Note: compact must be strictly less than critical. On small-window models (32K, 16K), the system auto-caps the value so the compact still fires before the host truncates.

Flags: --project (project scope instead of user), --endpoint URL (self-host), --key KEY (skip prompt), MEMORYAI_NONINTERACTIVE=1 (CI/scripts).

Alternative: if you prefer MCP-only (no hooks), use the generic MCP config below instead.

MCP-only config (manual, less automatic)

File: ~/.claude/settings.json

{
  "mcpServers": {
    "memoryai": {
      "command": "npx",
      "args": ["-y", "memoryai-mcp"],
      "env": {
        "HM_ENDPOINT": "https://memoryai.dev",
        "HM_API_KEY": "YOUR_KEY"
      }
    }
  }
}

Note: MCP-only means the agent must decide when to call memory tools. The CLI hooks approach is fully automatic.

Cursor

File: ~/.cursor/mcp.json

{
  "mcpServers": {
    "memoryai": {
      "command": "npx",
      "args": ["-y", "memoryai-mcp"],
      "env": {
        "HM_ENDPOINT": "https://memoryai.dev",
        "HM_API_KEY": "YOUR_KEY"

[Exercise goal] Please return everything in the setup excerpt from "Flags: --project (project" down to "config below instead.", copied word for word. The data plays no part here.

[Collected data]
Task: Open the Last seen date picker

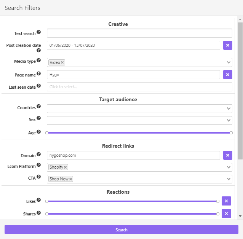Action: pyautogui.click(x=139, y=87)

[Solution for this task]
Flags: --project (project scope instead of user), --endpoint URL (self-host), --key KEY (skip prompt), MEMORYAI_NONINTERACTIVE=1 (CI/scripts).

Alternative: if you prefer MCP-only (no hooks), use the generic MCP config below instead.